* **Your objective**:
Please retype the listing exactly as it appears, skipping each picture.
=== Supplied records ===
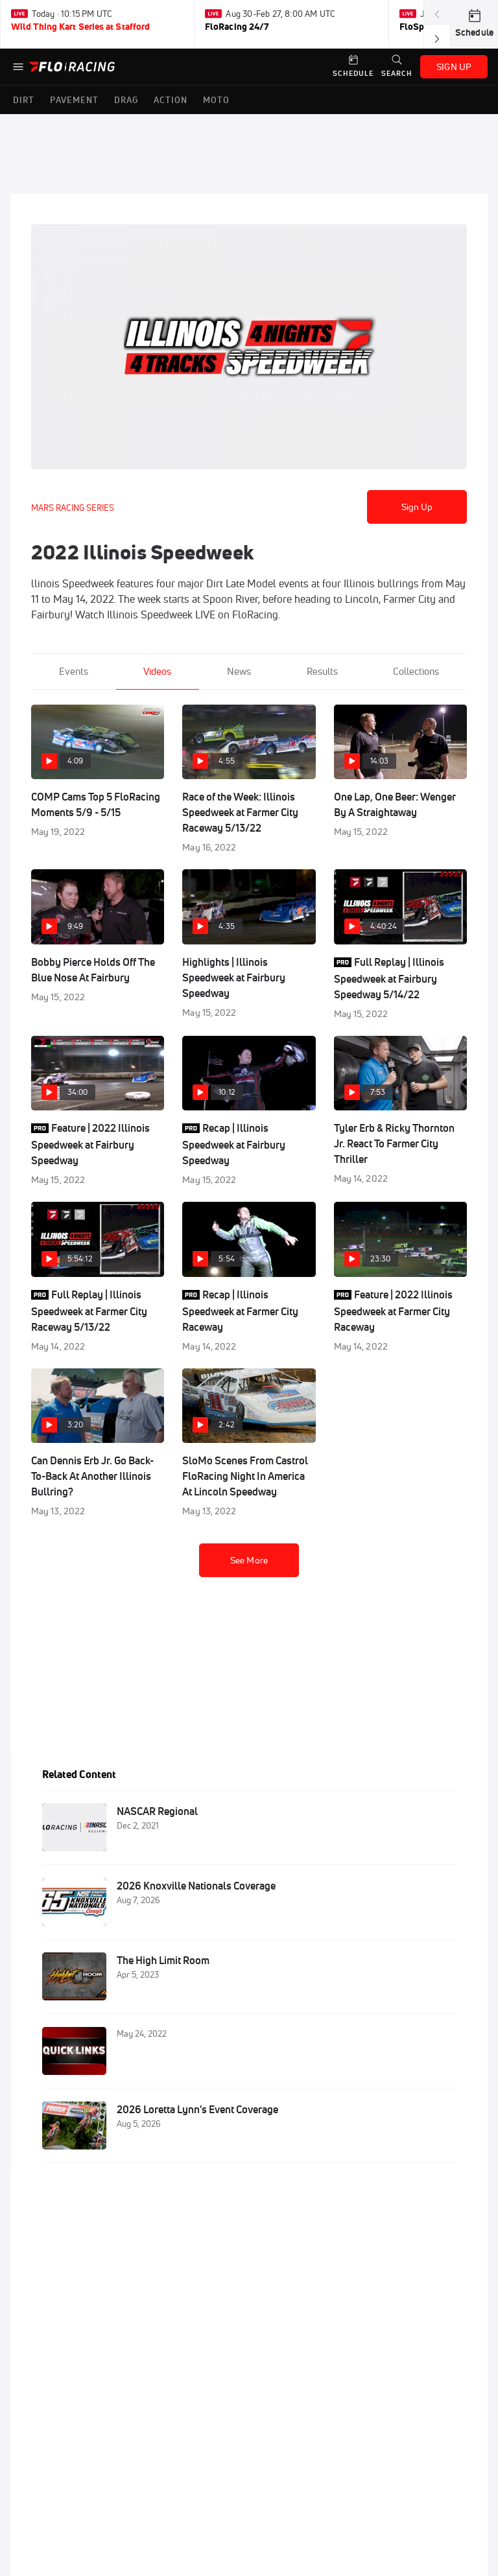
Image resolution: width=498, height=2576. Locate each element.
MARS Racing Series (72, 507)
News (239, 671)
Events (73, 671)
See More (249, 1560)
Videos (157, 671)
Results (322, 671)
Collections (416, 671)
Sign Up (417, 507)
===
* **Solved exercise**:
Image resolution: width=498, height=2576. Locate each element.
MARS Racing Series (72, 507)
News (239, 671)
Events (73, 671)
See More (249, 1560)
Videos (157, 671)
Results (322, 671)
Collections (416, 671)
Sign Up (417, 507)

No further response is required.